No, era aceptable hasta ese punto. Incluso sin poder y conocimiento, hacía falta valor para ir contra la muerte; aunque Zich no podía entender a los que seguían lo que decían incluso sabiendo que tenían un 100% de posibilidades de morir, podía aceptarlo como una de las características de esa persona.

El verdadero problema era la gente como Lubella. Ese tipo de personas decían que no querían arrastrar a alguien ajeno al problema o que tenían que mantener la moral o luchar de forma justa. Si la decisión sólo les afectara a ellos, Zich lo habría entendido.

Pero si eran como Lubella en este momento e insistían en seguir su moral cuando no podían hacer nada por sí mismos y se encontraban en una situación en la que otros saldrían perjudicados si las cosas fallaban, Zich no podía aceptar su forma de pensar fuera como fuera.

“Deberías pensar bien con esa cabeza tan pura que tienes: qué es lo correcto”.

Lubella agarró su puño con fuerza. Lo agarró con tanta fuerza que se volvió incoloro, y pasó algún tiempo.

Sabía que era inexperta, pero ¿era así de patética durante este tiempo?

No, el Santo podría haber sido así incluso antes de retroceder; la situación era tan frustrante.

‘Bueno, la dejaré hacer lo que quiera’.

Zich estaba a punto de soltar los brazos cuando…

¡Un golpe!

Lubella levantó la cabeza. Sus ojos, que parecían mirar profundamente a Zich, estaban llenos de determinación.
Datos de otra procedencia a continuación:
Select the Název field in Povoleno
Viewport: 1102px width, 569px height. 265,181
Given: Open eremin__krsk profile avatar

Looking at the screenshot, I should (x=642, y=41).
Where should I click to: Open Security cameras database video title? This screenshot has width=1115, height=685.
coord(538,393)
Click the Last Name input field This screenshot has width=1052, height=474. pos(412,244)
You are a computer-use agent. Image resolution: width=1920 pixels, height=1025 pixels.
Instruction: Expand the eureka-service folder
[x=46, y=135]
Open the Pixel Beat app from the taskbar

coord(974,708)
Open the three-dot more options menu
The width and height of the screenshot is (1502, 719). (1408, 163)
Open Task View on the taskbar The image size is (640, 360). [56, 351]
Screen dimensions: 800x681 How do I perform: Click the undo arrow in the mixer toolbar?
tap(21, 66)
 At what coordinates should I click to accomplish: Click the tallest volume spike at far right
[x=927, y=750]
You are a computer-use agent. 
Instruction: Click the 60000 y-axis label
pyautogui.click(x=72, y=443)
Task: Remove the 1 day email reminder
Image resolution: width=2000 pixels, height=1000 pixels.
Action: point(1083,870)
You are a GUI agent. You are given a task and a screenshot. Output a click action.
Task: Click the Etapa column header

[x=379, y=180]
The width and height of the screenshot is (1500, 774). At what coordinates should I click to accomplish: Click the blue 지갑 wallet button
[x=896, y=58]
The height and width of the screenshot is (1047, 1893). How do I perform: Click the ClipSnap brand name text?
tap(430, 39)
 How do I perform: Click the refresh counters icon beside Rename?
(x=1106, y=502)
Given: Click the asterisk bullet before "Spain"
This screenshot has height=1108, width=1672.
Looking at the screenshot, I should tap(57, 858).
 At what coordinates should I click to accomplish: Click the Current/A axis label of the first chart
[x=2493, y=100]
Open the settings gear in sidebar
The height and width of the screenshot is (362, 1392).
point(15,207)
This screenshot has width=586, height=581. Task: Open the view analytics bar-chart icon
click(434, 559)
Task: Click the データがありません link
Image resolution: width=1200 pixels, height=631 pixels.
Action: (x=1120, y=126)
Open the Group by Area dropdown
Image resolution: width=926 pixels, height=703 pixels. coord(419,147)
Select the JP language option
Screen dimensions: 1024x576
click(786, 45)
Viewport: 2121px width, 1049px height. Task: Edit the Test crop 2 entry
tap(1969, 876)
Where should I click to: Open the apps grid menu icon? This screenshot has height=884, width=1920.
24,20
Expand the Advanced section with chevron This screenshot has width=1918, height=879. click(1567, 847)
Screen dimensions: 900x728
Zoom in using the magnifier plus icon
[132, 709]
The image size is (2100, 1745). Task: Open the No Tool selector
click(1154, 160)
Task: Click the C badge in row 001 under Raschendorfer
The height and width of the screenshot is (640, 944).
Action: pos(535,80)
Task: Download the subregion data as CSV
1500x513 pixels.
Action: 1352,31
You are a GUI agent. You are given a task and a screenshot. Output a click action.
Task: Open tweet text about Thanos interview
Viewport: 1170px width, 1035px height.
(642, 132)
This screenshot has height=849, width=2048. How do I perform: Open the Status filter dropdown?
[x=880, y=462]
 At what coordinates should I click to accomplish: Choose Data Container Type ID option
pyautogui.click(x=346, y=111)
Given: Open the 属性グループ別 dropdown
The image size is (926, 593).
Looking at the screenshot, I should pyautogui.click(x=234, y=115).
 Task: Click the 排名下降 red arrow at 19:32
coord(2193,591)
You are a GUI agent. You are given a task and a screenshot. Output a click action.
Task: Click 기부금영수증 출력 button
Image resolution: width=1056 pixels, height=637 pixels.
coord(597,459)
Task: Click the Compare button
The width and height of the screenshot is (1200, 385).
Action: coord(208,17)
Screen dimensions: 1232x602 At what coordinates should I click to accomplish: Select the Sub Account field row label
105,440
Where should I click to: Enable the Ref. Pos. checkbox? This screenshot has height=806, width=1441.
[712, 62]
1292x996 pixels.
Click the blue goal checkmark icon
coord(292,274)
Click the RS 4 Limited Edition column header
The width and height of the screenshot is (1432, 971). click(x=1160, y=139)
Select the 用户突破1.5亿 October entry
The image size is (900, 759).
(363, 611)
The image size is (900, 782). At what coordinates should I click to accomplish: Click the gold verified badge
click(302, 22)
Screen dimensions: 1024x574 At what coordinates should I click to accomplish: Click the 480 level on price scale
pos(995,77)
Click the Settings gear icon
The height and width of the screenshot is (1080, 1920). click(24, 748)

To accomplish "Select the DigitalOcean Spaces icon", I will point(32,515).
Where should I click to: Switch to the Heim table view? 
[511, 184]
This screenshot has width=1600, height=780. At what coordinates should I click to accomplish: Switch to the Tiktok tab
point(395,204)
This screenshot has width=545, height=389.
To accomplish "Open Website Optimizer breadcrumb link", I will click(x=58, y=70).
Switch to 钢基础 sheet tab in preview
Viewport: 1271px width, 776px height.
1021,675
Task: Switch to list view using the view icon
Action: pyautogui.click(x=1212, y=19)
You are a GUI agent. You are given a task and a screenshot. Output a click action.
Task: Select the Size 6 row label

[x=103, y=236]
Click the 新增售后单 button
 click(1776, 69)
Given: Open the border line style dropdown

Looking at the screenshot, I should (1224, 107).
“Sólo te pediré una cosa”.

“¿Qué?”

“¿Eres fuerte? ¿Lo suficientemente fuerte como para ayudarme en esta situación?”

“¿Mira esto?

Los ojos de Zich brillaron mientras la miraba con curiosidad. Se detuvo para no levantarse y se cruzó de nuevo de brazos.

‘¿Ya no se refugia en su culpabilidad, sino que intenta asegurarse de mis habilidades?’

No estaba mal. No, su evaluación de la situación era extraordinaria. Sin poder o conocimiento, uno era inútil en esta situación, y esto también se aplicaba a Zich, que había sugerido ayudar.

Zich miró el plato y el tenedor vacíos frente a Lubella. Sentado junto a Lubella, Hans inclinó la cabeza. Zich dibujó ligeramente con la cuchara.

¡Split!

La mesa se partió en dos y los ojos de Lubella y Hans se abrieron de par en par.

¡Drop! ¡Dro-drop!

Los utensilios de la mesa cayeron al suelo y la mesa de madera se derrumbó. Por suerte, Lubella se había comido todo lo que había en su plato, así que el suelo no se convirtió en un desastre. Y tanto Lubella como Hans ni siquiera se preocuparon por eso; estaban demasiado ocupados mirando la cuchara de madera que sostenía Zich.

“Creo que seré de suficiente ayuda”.

Aturdida, Lubella asintió con la cabeza.